0 is a reserved index that is not assigned to any word. Because hash functions can conflict, two or more words may be assigned to the same index. The probability of collisions is related to the dimensions of the hash space and the number of different objects.

one_hot

One-hot encodes text as a word-indexed list of size N. This is a wrapper around the hashing_trick function, using hash as the hash function; Word index maps are not guaranteed to be unique.

keras.preprocessing.text.one_hot(text, n, 
                                 filters='!" # $% & * () +, -, / :; The < = >? @ ^ _ ` [\] {|} ~ ', 
                                 lower=True, 
                                 split=' ')
Copy the code

Parameter text: Input text (string). N: an integer. Vocabulary size. Filters: Lists of characters (or links) to filter, such as punctuation marks. Default:!” # $% & * () +, -, / :; The < = >? ~ @ ^ _ [] {|}, contains basic punctuation, tabs and line breaks. Lower: Boolean value. Whether to convert text to lowercase. Split: indicates a character string. Cut the text by the string.

Returns a list of integers between values [1, n]. Each integer encodes one word (uniqueness is not guaranteed).



text_to_word_sequence

Text_to_word_sequence converts text to a sequence of words (or tags).

keras.preprocessing.text.text_to_word_sequence(text, 
                                               filters='!" # $% & * () +, -, / :; The < = >? @ ^ _ ` [\] {|} ~ ', 
                                               lower=True, 
                                               split=' ')
Copy the code

Parameter text: Input text (string). Filters: Lists of characters (or links) to filter, such as punctuation marks. Default:!” # $% & * () +, -, / :; The < = >? ~ @ ^ _ [] {|}, contains basic punctuation, tabs and line breaks. Lower: Boolean value. Whether to convert text to lowercase. Split: indicates a character string. Cut the text by the string.

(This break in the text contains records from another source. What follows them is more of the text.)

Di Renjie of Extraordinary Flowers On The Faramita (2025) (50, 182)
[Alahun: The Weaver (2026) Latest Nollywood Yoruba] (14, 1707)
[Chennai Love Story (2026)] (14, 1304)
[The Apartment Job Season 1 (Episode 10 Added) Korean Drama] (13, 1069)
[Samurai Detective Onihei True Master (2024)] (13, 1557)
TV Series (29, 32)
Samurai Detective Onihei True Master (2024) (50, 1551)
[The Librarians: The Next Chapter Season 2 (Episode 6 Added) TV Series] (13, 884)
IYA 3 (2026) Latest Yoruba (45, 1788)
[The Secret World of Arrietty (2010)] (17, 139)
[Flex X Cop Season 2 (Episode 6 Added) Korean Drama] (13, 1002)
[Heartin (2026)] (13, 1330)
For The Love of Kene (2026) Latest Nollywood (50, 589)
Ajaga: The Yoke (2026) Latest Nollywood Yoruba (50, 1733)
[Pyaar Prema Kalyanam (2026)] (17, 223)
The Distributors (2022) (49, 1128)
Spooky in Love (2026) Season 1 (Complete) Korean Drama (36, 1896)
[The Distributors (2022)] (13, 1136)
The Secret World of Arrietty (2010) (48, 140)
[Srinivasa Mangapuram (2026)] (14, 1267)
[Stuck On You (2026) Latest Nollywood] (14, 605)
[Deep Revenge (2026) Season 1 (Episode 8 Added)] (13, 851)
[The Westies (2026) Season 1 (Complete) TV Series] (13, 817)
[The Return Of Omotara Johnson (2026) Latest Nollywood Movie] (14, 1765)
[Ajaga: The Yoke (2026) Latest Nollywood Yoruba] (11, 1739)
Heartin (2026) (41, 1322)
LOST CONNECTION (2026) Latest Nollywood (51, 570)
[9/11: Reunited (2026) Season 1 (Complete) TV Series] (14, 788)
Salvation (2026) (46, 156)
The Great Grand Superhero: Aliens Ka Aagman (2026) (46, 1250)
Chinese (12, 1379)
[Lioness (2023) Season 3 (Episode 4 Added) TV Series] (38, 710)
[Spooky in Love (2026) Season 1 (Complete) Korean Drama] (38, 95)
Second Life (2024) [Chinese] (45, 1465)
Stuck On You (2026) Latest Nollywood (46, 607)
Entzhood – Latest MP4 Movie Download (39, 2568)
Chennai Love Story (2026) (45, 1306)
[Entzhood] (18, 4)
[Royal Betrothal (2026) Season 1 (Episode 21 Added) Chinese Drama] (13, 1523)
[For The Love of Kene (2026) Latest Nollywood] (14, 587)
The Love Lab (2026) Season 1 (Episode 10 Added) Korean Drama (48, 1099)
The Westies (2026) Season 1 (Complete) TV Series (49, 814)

The return valueA list of words or tokens.

Keras Chinese document



That’s all for this article, if it feels good.❤ Just like it before you go!! ❤

For those who are new to Python or want to learn Python, you can search “Python New Horizons” on wechat to communicate and learn with others. They are all beginners. Sometimes a simple question is stuck for a long time, but others may realize it at a touch. There are also a variety of learning resources waiting for you to receive oh ~.